A live Comets On Fire performance is much what you’d expect having listened to their recorded offerings, and yet, no amount of preparation could ready me for the absolute passion that was exuded within the confines of the club. Comets On Fire don’t just reproduce their material in a live setting, they burn your preconceived notion of a song and reincarnate it in a Phoenix-like blaze of over-indulgence. Seeing Miller and co. strut their stuff was more than enough to convince me they should be filling much larger venues. When Miller’s duck-taped guitar strap broke mid-song, the band kept rolling as Chasny picked up the slack and Miller opted to dance around the stage with High-Life in hand in a glorious display of alcohol drenched revelry.

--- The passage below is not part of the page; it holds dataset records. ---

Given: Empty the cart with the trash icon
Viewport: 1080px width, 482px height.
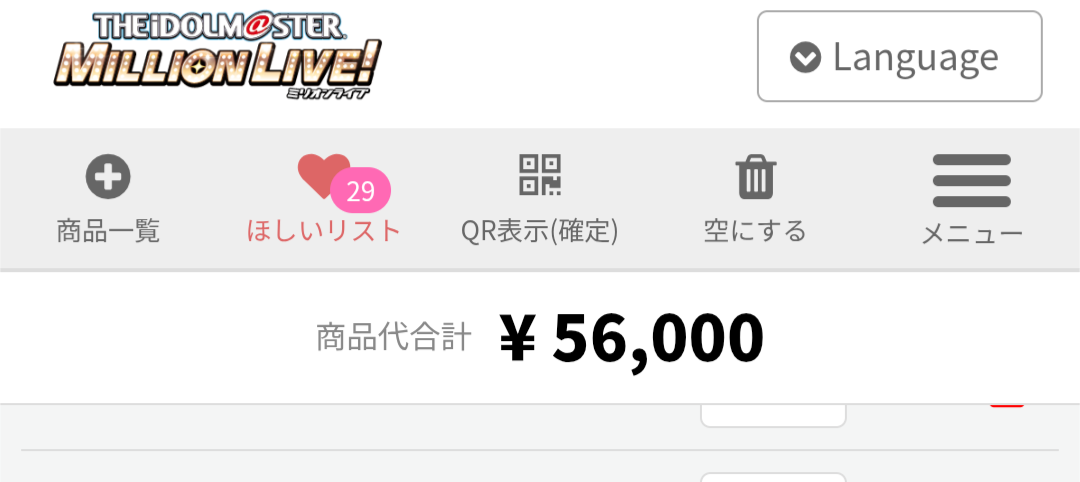Looking at the screenshot, I should pyautogui.click(x=756, y=177).
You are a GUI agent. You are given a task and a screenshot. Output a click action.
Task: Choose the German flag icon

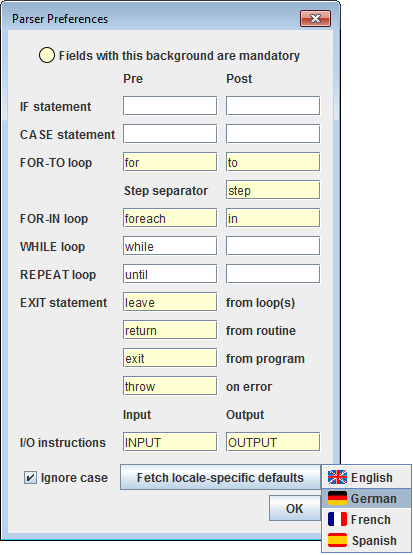(x=337, y=498)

With hardly a moment wasted, Kushner and Harmonson flaunted their versatility for the piano ballad “Lucifer’s Memory,” Kushner jumping behind the keyboard as Harmonson filled the vacant drum seat. Miller crooned alongside Kushner’s harmonies in an eloquent and rather rare moment of restraint, making for the most memorable rendition of the night. The keyboard driven “Pussy Foot The Duke,” a favorite from Blue Cathedral, followed immediately afterward.

As the band trotted off stage before their inevitable encore, Miller, drenched in sweat and hair dripping wildly, reassured the audience, “We’ll be back. We need a minute to catch our breath.” He wasn’t kidding. As the final song of the evening wound up to full swing, I perked my ear to the women behind me and barely caught ” it’s smoking” drift from her lips and followed her pointing finger to an amplifier stacked on stage. Although I wasn’t positive, and very well could have been swept up in the thrilling performance, I swore I saw a tiny wisp escape from the edge of the amp. But when I blinked, it was gone. Judging from the nearly legendary caliber of Comets On Fire’s live act, it’s quite possible I hallucinated the rising smoke. But as Steve Coogan, in his magnificent portrayal of Tony Wilson in 24 Hour People remarked, “when you have to choose between the legend and the truth, pick the legend.”

I sauntered back to my car as the warm summer evening cooled my sweat drenched forehead, all the while searching for shooting stars to blaze across the sky as my ears rung triumphant, knowing I’d probably never see a more spectacular cosmic display this side of the Milky Way. Or at least until the next time Comets On Fire came to town.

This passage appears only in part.